Role of fine-needle aspiration cytology in the evaluation of salivary gland lesion with utilization of Milan system for reporting
DOI:
https://doi.org/10.3126/ajms.v15i1.57363Keywords:
Fine-needle aspiration cytology; Milan system for reporting salivary gland cytopathology; Salivary gland lesionAbstract
Background: Fine-needle aspiration cytology (FNAC) plays a role in the pre-operative diagnosis of salivary gland mass lesion. Salivary gland neoplasm accounts for 6% of all head and neck tumors.

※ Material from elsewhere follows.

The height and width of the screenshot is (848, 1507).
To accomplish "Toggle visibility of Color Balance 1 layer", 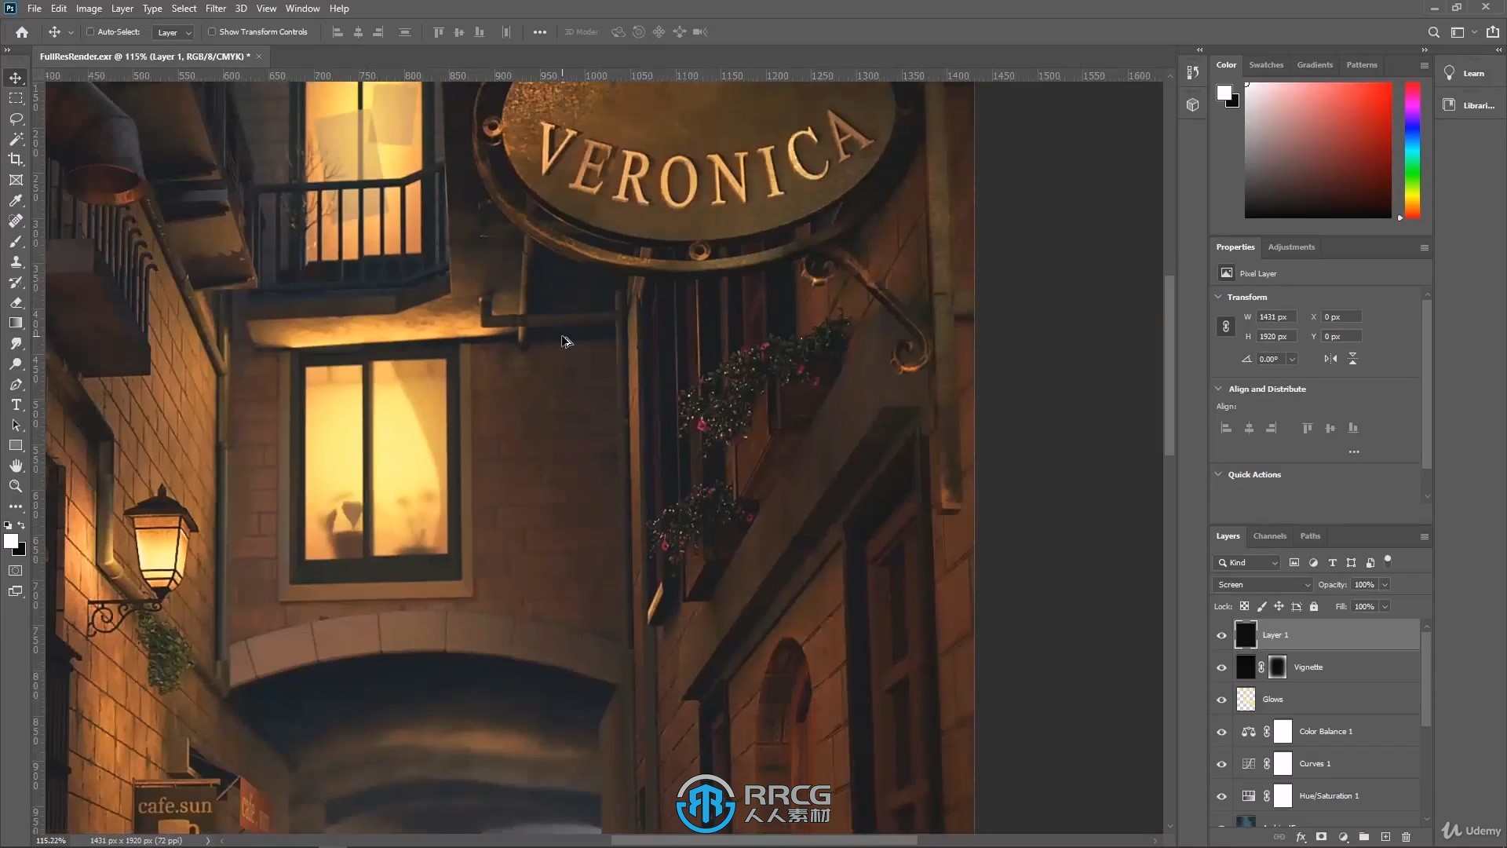I will click(1221, 731).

It is widely used safe and relatively non-traumatic procedure that can quickly provide important information. “The Milan system for reporting salivary gland cytopathology” (MSRSGC) was introduced, providing a guide for diagnosis and management according to the risk of malignancy (ROM) in different categories.
Aims and Objectives: The objectives of the study are as follows: (1) To evaluate different types of salivary gland lesion in tertiary care center. (2) To see application of Milan system in the present scenario.
Materials and Methods: A hospital-based and prospective study was conducted between March 2021 and September 2022 on all cases of salivary gland lesions who were referred for FNAC to the Department of Pathology at Netaji Subhash Chandra Bose Medical College Hospital in Jabalpur, Madhya Pradesh. In the present study, we categorize salivary gland cytopathology result as per Milan system (MSRSGC) and calculated diagnostic accuracy and ROM in each category of Milan system (MSRSGC).
Results: Seventy seven cases distributed according to Milan category as follows: Non-diagnostic (ND) (2.59), non-neoplastic (NN) (29.33%), atypia of undetermined significance (AUS) (1.29%), 4a. Benign (29.87%), 4b. Salivary gland neoplasm of uncertain malignant potential (SUMP) (1.29%), suspicious of malignancy (SOM) (1.29%), and malignancy (10.38%). Out of 77 cases, histological follow-up was available in 27 cases and the ROM was calculated. The ROM for each category of the Milan system is as follows: ND (0%), NN (6.66%), AUS (100%), 4a. Benign (9.09%), 4b. SUMP (0%), SOM (100%), and Malignancy (100%). The sensitivity, specificity, positive predictive value, negative predictive value, and diagnostic accuracy were 77.7%, 100%, 100%, 92.59%, and 94.11%.
Conclusion: FNAC of the salivary gland lesions is a safe, minimum invasive, and reliable diagnostic procedure. The Milan system of reporting is a risk stratification system which can improve the overall effectiveness of reporting.